Creative use of surplus property becomes more essential as state and local governments face decreasing revenues and lower operating budgets, Carolyn Lloyd, executive director of the Utah Department of Administrative Services, said.
Lloyd addressed the National Association of State Agencies for Surplus Property at University Park Hotel. Some 36 delegates, representing agencies throughout the United States and in America Samoa, are attending the conference, which continues through Thursday.Last year alone, federal surplus goods passed on to approved agencies totaled $499 million in donated items, Lloyd said.
She said surplus property managers have an opportunity and responsibility not only to respond to agency requests, but to educate officials on the benefits of using the surplus property program.
She said Utah's surplus property agency, a part of Administrative Services, has accomplished many innovative projects, such as providing for the homeless.
The agency has provided not only lodging facilities, but beds, cots and blankets through the Department of Defense bedding program and the General Services Administration, she said.
William A. Arseneau, who heads the Utah surplus property division and who also is vice president of the national association, said his division distributed $9.2 million worth of federal surplus property in Utah during the fiscal year that ended June 30.
That includes heavy equipment such as bulldozers, road graders, boats, automobiles, trucks and other vehicles. The agency helped to construct and supplied furnishings for a school at a family shelter in Salt Lake City. Also, equipment was supplied for a dental lab at St. Vincent's De Paul Center in Salt Lake City. Because of the equipment, the center was able to secure the services of several dentists who regularly provide care.
"We're celebrating 41 years as an organization of working for the public good. One of the main reasons we come together at this conference is to help foster better trust and understanding between each other as state agencies and the federal government," Arseneau said.

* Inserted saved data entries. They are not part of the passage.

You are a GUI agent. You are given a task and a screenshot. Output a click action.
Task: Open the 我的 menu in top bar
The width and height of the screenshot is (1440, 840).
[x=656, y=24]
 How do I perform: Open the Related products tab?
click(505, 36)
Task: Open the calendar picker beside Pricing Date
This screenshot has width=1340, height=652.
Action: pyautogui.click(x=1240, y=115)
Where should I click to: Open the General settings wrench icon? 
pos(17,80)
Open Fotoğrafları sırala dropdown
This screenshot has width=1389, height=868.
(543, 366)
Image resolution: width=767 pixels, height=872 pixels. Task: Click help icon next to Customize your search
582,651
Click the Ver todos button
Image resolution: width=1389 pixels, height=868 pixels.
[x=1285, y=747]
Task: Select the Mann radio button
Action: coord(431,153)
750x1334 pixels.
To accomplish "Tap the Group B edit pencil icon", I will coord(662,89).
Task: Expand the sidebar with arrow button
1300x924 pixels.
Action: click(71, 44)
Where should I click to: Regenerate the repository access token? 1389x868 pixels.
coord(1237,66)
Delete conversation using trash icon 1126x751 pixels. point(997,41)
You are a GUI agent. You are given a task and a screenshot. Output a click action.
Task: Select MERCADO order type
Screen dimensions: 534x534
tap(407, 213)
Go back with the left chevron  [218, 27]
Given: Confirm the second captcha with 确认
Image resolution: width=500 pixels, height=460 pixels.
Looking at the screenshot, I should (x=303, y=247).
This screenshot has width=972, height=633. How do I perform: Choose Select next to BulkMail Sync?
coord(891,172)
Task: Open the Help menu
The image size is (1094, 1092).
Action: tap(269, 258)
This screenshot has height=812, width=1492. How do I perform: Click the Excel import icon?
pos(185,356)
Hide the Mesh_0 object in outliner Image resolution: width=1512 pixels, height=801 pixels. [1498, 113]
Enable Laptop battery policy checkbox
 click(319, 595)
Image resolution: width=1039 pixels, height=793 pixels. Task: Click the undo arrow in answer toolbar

Utah Deputy Lt. Gov. David D. Hansen, who also addressed the conference, complimented the Utah division on efforts to address the national crisis of homelessness.
He said Utah's problem is much less severe than in other states, which he said must face up to the needs of families and individuals without a place to live.
Hansen said most people have never heard of a surplus property division in state government. Such agencies perform enormous service and save local and other governmental units hundreds of millions of dollars, he said.